In realtà la missione di alcuni capi che sfilano non è vendere; la regola del gioco è alimentare il fattore sogno e creare l'effetto notizia. Alla sfilata seguirà una campagna vendite dove i compratori vedranno in showroom un'offerta molto più ampia rispetto ai capi in passerella. Solo gli articoli del campionario che raggiungeranno un certo numero di ordini saranno messi in produzione, tutti gli altri verranno annullati; in altre parole molte trovate stravaganti rimarranno solo dei prototipi. La vera funzione della sfilata non è, perciò, fare business, quanto comunicare attirando ogni sei mesi l'attenzione sul marchio, approfittando dell'enorme copertura mediatica di cui ancora gode questo evento.
Tuttavia, proprio la trasformazione in strumento d'immagine pone alcune domande.
Anzitutto, se la sfilata non serve più per vendere, ai fini della comunicazione è ancora corretta la tempistica sfasata di una stagione rispetto a quando i capi saranno in negozio? Per esempio, a febbraio-marzo sfilerà la collezione autunno/inverno: ciò confonde i consumatori finali che vedono nello show dei capi che potranno acquistare solo dopo sei mesi. Ai fini delle vendite non sarebbe più efficace se fosse possibile acquistare subito gli abiti che sfilano? Alcuni marchi della moda, come Burberry e Moschino, hanno intrapreso da qualche tempo un esperimento in tal senso rendendo possibile acquistare sul proprio sito alcuni capi della sfilata in tempo reale, ben prima di quando lo stesso abito sarà in vendita in negozio. Addirittura il Cfda, Council of fashion designers of America, ha recentemente commissionato a Boston consulting group uno studio per ridefinire il futuro delle sfilate valutando tempistiche più allineate alle consegne nei department stores; se così avvenisse si rescinderebbe ogni legame tra sfilate e campagna vendite, una rivoluzione copernicana.
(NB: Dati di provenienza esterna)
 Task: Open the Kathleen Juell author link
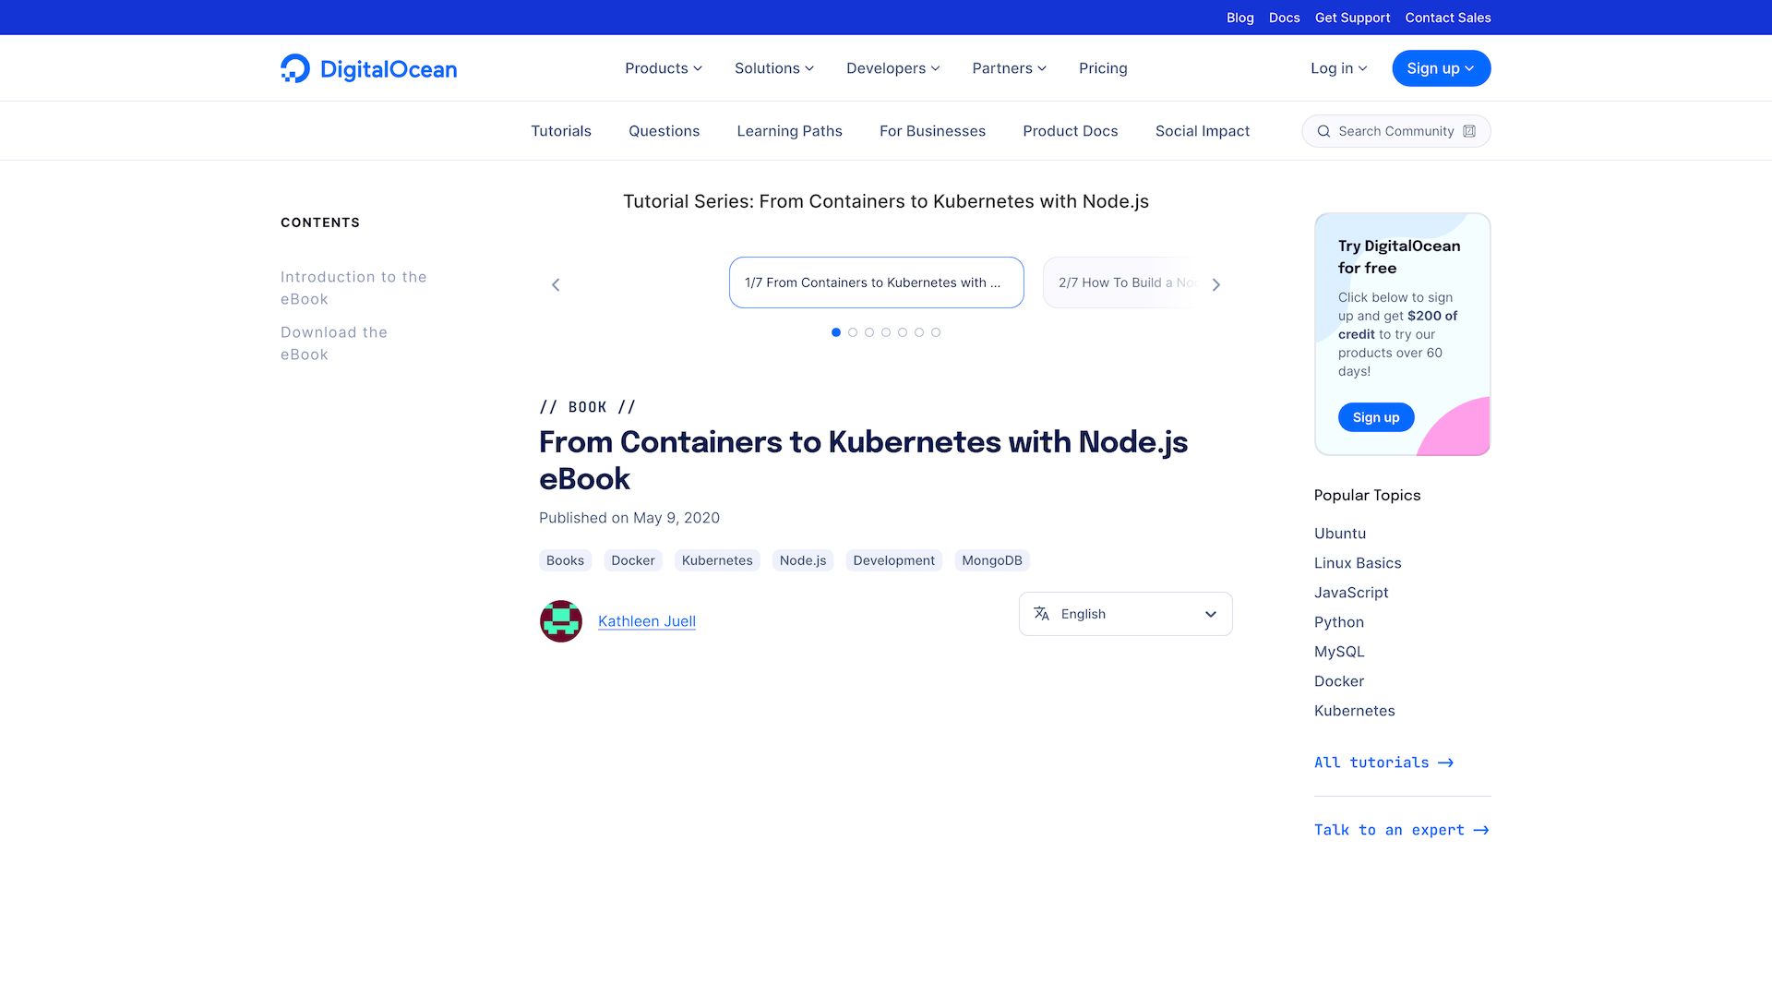[x=647, y=621]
Inoltre, dato che ormai la sfilata è uno strumento di promozione del brand verso i clienti finali perché non aprire questo evento a tutti coloro che sarebbero interessati a partecipare, magari pagando lautamente il biglietto? Lo scorso settembre, in occasione del suo sbarco a New York, Givenchy ha esteso la partecipazione alla sua sfilata a 280 studenti del Fashion institute of technology, e a 720 persone che hanno prenotato su Internet il biglietto.
C'è poi chi delle sfilate ha deciso di fare proprio a meno: a dicembre Tom Ford ha comunicato la decisione di non sfilare più nella settimana uomo londinese ma di mostrare i capi delle collezioni maschili e femminili attraverso appuntamenti privati con stampa e buyer durante la New York fashion week. Alla sua sono seguite altre rinunce eccellenti in favore di un ritorno in showroom. E siamo solo all'inizio.
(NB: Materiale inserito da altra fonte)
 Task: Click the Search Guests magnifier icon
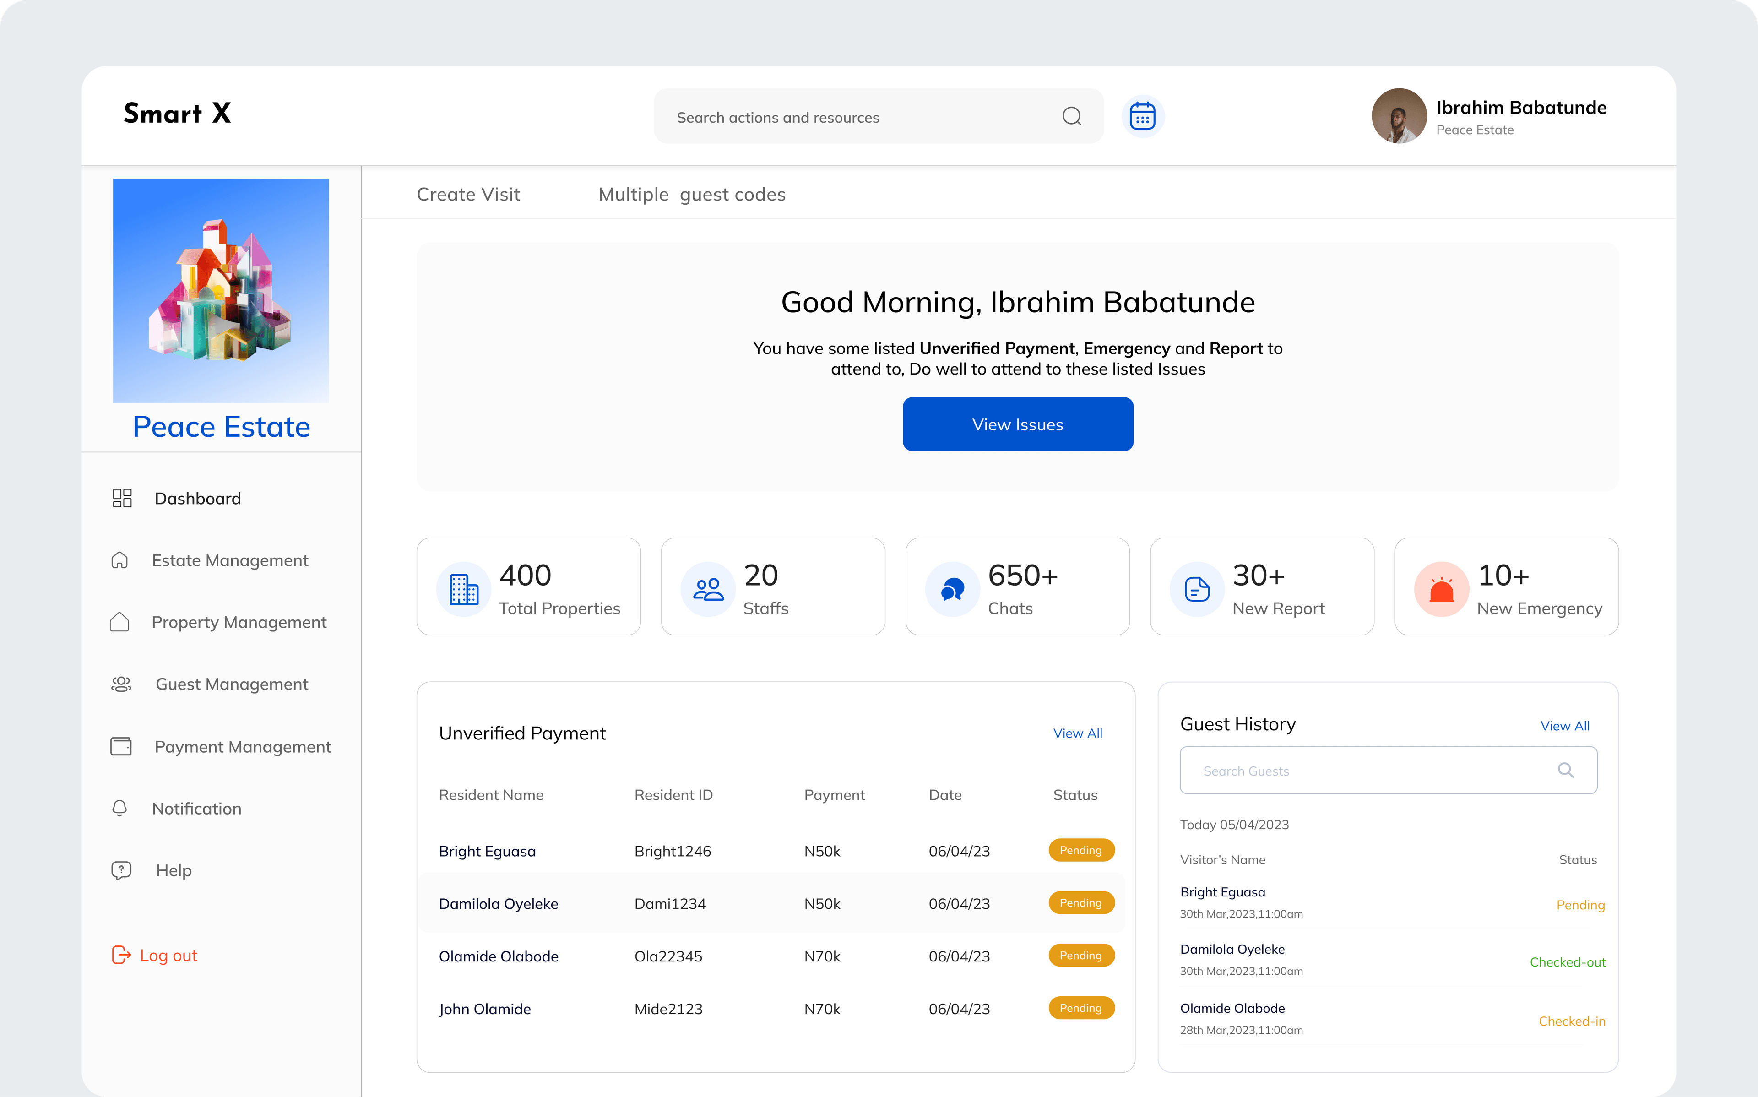click(1566, 770)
La settimana della moda donna a Milano si apre quindi, il 24 febbraio, in uno scenario fluido che vede una formula come quella della sfilata, creata a fine Ottocento, accusare il peso di tutti i suoi anni e sottoposta perciò a un profondo ripensamento. Con la speranza di poter guidare dall'Italia una riflessione in tal senso, progettando una nuova visione di questo evento, senza limitarsi a subire le aggressive strategie di marketing dei nostri cugini d'oltreoceano.